(Aufgabenstellung) Schreibe den folgenden Textausschnitt über das Forschungsschiff Aldebaran im Anschluss an seinen letzten Satz weiter.

(Textausschnitt)
───

Unter Anleitung von Bastian Suhr (hinten links) untersuchen die Kinder Krebse und Muscheln.
Unter Anleitung von Bastian Suhr (hinten links) untersuchen die Kinder Krebse und Muscheln. | Bild: Jürgen Baltes

Insgesamt bleibt die Aldebaran jedes Jahr rund sechs Wochen am See. Auch für 2024 sind die Termine im Frühjahr dank der Unterstützer bereits gesichert. Schulen können sich bereits jetzt bei der Deutschen Meeresstiftung formlos für die Teilnahme am Forschungsprojekt bewerben.

Über Rhein und Elbe zurück in den Heimathafen

Unterdessen werden Frank Schweikert und seine Crew Ende Mai die Heimreise von Überlingen nach Hamburg antreten. Das 14 Tonnen schwere Aluschiff, das per Lkw an den See kam, wird dann nach Kehl verfrachtet, von wo es über Rhein und Elbe nach Hause segeln wird – an Bord ein Forscherteam, das Gewässerproben des Rheins sammeln wird. Den Sommer über forschen an Bord dann Schülergruppen im Rahmen des Meereswettbewerbs der Meeresstiftung in Nord- und Ostsee.

───

(Bereitgestelltes Material)
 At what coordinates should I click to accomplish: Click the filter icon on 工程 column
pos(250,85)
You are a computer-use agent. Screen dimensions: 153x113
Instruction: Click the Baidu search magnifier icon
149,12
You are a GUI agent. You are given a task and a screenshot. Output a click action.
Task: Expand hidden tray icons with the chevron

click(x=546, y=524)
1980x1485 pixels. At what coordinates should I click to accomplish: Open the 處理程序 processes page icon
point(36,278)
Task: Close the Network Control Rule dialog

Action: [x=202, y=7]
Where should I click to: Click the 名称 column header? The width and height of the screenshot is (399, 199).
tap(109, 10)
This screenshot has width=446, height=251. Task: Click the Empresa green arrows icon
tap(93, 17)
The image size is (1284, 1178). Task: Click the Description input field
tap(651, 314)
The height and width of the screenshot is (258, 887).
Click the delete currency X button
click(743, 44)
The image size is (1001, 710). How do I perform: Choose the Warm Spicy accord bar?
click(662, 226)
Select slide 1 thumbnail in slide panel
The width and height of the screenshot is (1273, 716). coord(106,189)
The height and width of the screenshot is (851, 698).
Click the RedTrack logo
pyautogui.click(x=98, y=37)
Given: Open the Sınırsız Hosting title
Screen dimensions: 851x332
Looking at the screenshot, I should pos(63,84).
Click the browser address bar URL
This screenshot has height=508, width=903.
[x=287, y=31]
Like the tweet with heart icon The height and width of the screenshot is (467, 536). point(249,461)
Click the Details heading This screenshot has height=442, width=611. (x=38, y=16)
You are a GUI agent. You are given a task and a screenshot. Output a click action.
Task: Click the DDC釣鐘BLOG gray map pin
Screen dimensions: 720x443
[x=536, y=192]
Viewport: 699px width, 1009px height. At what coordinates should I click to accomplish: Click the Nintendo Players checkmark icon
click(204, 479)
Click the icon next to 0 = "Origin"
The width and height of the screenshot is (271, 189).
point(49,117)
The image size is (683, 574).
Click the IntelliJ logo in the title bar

───

(Antwort)
Frank Schweikert hat die Fahrten der vergangenen Tage aufgezeichnet.
Frank Schweikert hat die Fahrten der vergangenen Tage aufgezeichnet. | Bild: Jürgen Baltes

Eigens Anleger in Überlingen umgebaut

Für den 59-jährigen Frank Schweikert ist es „eine Freude“, mit seinem Schiff, das er vor 30 Jahren selbst mit umgebaut hatte, wieder „in der Heimat“ zu sein. Zwischenzeitlich war die Aldebaran bis nach Belize oder zur Klimakonferenz nach Paris gesegelt. Er freut sich vor allem über die vielfältige Unterstützung, ob vom Limnologischen Institut in Konstanz oder den Bodensee-Schiffsbetrieben, die eigens den Anleger an der Überlinger Segelschule umgebaut haben. Oder ein ganzes Team ehrenamtlicher Helfer, die jedes Mal bereitstehen, wenn die Aldebaran an den See kommt.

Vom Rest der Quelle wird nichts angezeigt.